But Owens Corning's Johns does not believe consultants can ever successfully drive change in a client's company even if they're given the mandate to do so. Johns learned this lesson the hard way. In 1997, less than a year into its SAP project, Owens Corning renegotiated the contract with Deloitte Consulting to take back control of the project. Owens Corning employees didn't want to listen to Deloitte. They wanted their bosses to tell them what to do, Johns says. So the new contract stated that project responsibility remained with Owens Corning and specified the roles and responsibilities of all consultants on the job and what they would be paid. Instead of paying them on a pure time and materials basis, the new contract stipulated that the consultants would get their hourly fees only after they delivered specific pieces of the project by certain dates. " The time payments got everyone's attention," says Johns.

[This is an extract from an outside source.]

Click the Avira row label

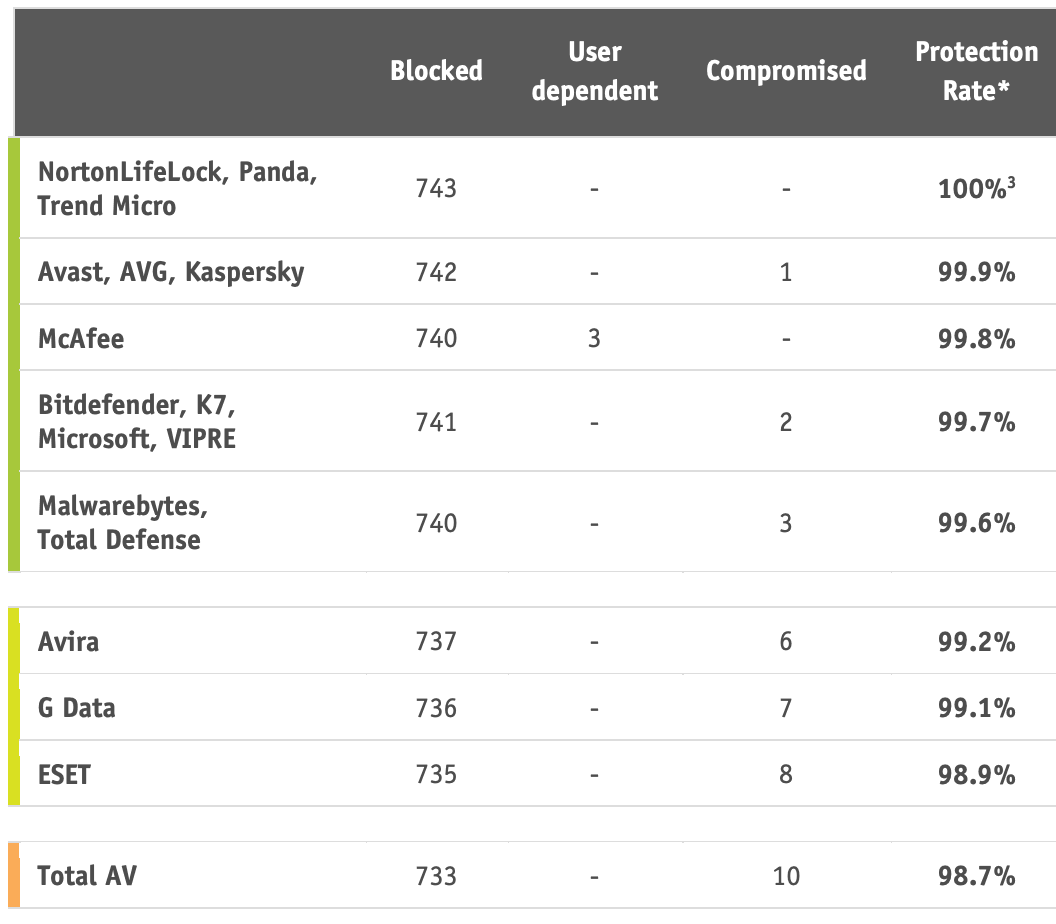coord(68,641)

The issues of cost and pricing create the most distrust between consultants and their clients. Wayne Hall, CIO of The Nautilus Group, the manufacturer of Bowflex, Nautilus, Schwinn and Stairmaster health and fitness products, sent out a detailed RFP for his ERP project and hired all five consultancies that responded, asking them each to do small projects that would feed the eventual ERP project. Despite spending months at The Nautilus Group getting to know the company and its processes, all five came in with bids of $US3 million to $5 million, less than half of what Hall expected.

So Hall sent the RFP back to one company, Emerald Solutions, along with more information and detailed specifications. Emerald revised its bid to about $US5 million. Then, after he hired Emerald, the estimate ballooned to $US15 million. Hall believes the consultants purposely lowballed the initial estimates to get the job.

His CEO took one look at Emerald's bid, Hall says, cancelled the contract and turned to Hall and said: " Wayne, you do it." Hall had to rebuild his IT department to staff the ERP project. He hired Deloitte (which also submitted a $US3 million initial bid) to work on specific slices of the project.